Simon Fraser University


SIMON FRASER UNIVERSITY (SFU), atop Burnaby Mt, 30 minutes east of downtown VANCOUVER in BURNABY, opened on 9 Sept 1965 just 2 years after W.A.C. BENNETT's SOCIAL CREDIT government decided to build it. It was created under the leadership of the physicist Gordon SHRUM, who became the first chancellor. The design competition was won by Vancouver architects Arthur ERICKSON and Geoff MASSEY for their daring combination of concrete block and open plazas. The university opened just in time for the student protest movement of the late 1960s, and many of its faculty were American New Leftists, so it was not surprising that the university, dubbed Radical U, was convulsed by occupations and demonstrations from the beginning. For much of the 1970s it operated under censure by the Canadian Assoc of Univ Teachers for alleged interference by the board of governors in academic affairs. Political activity on campus was quieter during the 1980s, which were more conservative financially and intellectually. A satellite campus in a converted department store in downtown Vancouver opened on 5 May 1989, mainly to offer mid-career education opportunities, and a third campus opened in SURREY in 2003. There are now about 26,500 students and 760 full-time faculty.

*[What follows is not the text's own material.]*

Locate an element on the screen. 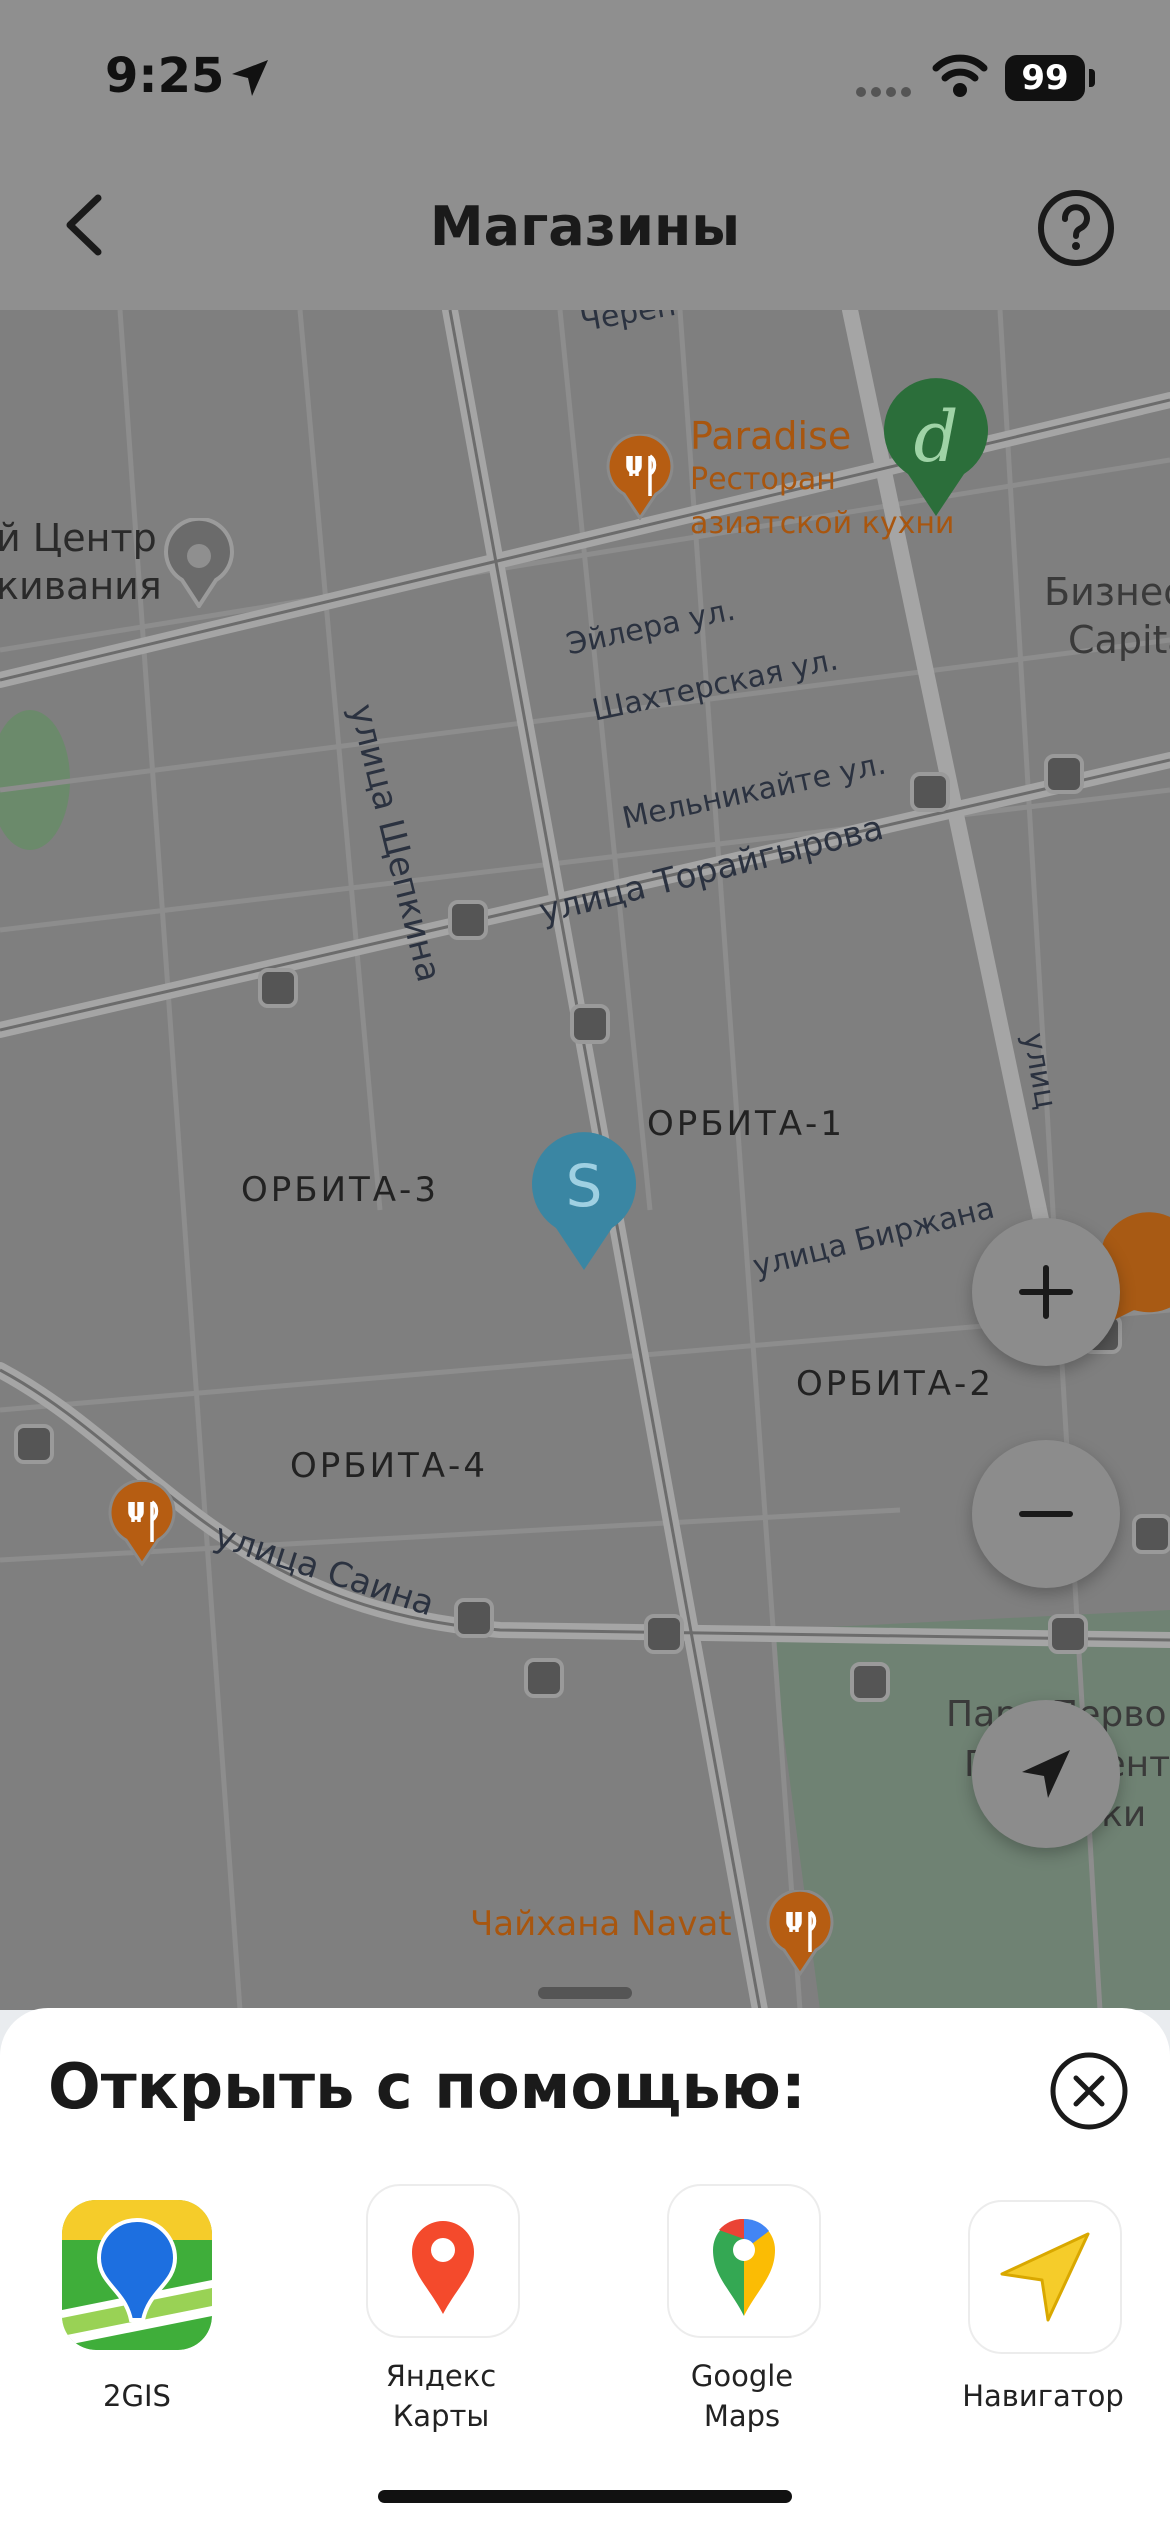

Presidents have been: Patrick McTAGGART-COWAN (1964–68), Kenneth Strand (1968–74), Pauline JEWETT (the first female president of a Canadian university, 1974–78), George Pedersen (1978–83), William Saywell (1983–94), John Stubbs (1994–97), Jack Blaney (1998–2000) and Michael Stevenson (appointed in 2000).
Reading: Hugh Johnston, Radical Campus: Making Simon Fraser University, 2005.